Oral 2021-2. Role of nitrite and sulfide metabolites in the cardiovascular system of aged mice http://dx.doi.org/10.1016/j.niox.2014.09.046 Gopi Kolluru, Saurabh Rajpal, Sibile Pardue, Christopher Kevil LSU Health Sciences Center
Objective/purpose: Aging is associated with various complications including oxidative stress and inflammation. It is considered a major risk factor for neurodegenerative and cardiovascular diseases (CVD). Hydrogen sulfide (H2S) and nitric oxide (NO) are gaseous signaling molecules implicated in several pathophysiological functions of the vasculature. Reduced bioavailability of NO and shortening of telomere length with age is well known. Increase SIRT1 is known to slow the process of aging. H2S is shown to inhibit free radicals and regulate SIRT1. We sought to determine the age dependent regulation of H2S and NO metabolite bioavailability in mice and rescue mechanisms mediated upon H 2 S therapy in aged mice. Methods: H 2 S and NO metabolites were measured in various organs of C57BL/6J wild type (WT) mice at age 6, 12, 24 and 52 weeks. Unilateral femoral artery ligation was performed on 52-week-old WT mice, which were treated with PBS or H2S donor DATS (200 mg/kg) administered retro-orbitally twice daily until Day 7. Hind limb perfusion was measured by laser Doppler perfusion flowmetry. Tissue angiogenic index and mature vessel density was determined by the ratios of CD31/ DAPI and α-SMA/CD31 staining.
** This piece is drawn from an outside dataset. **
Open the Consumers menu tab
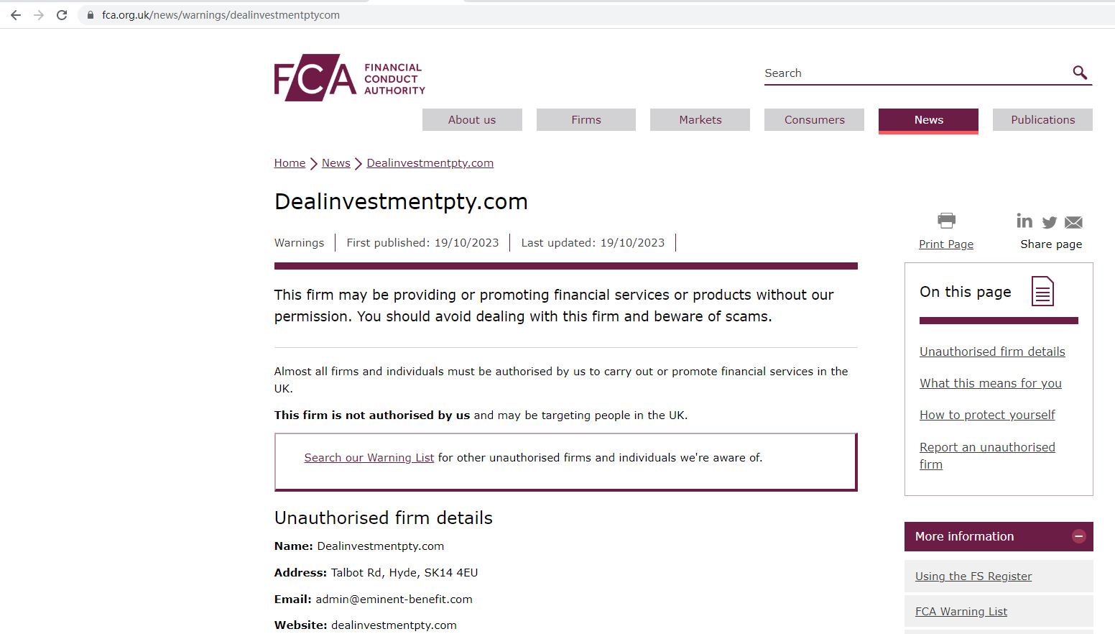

The monobromobimane (MBB)HPLC method was used to measure various sulfide pools – free, acid labile sulfides and bound sulfane sulfur pools. NO metabolites, nitrite and X-NO, were measured using NO chemiluminescence. Results: In the heart, aorta, carotid artery, mesenteric artery there was a significant decrease in total sulfide levels with age over 52 weeks. This decrease in sulfide levels was not particularly observed in kidney and lungs. NO metabolites also decreased with age in the aorta, mesenteric artery, carotid artery and heart. This reduction was more prominent in the X-NO pool. Perfusion of ischemic hind limb was increased by DATS. The angiogenic index and mature vessel density was significantly increased in aged WT mice after treatment with DATS. Conclusion: Our study clearly reveals that both H2S and NO metabolites decrease with aging in the cardiovascular system. There is a differential effect of aging on various biochemical forms of H2S and NO. H2S may play an important role in rescue mechanisms including ischemic revascularization of age-related effects. Keywords: Nitrite; Sulfide; Aging; Cardiovascular system; Ischemia; Vascular remodeling.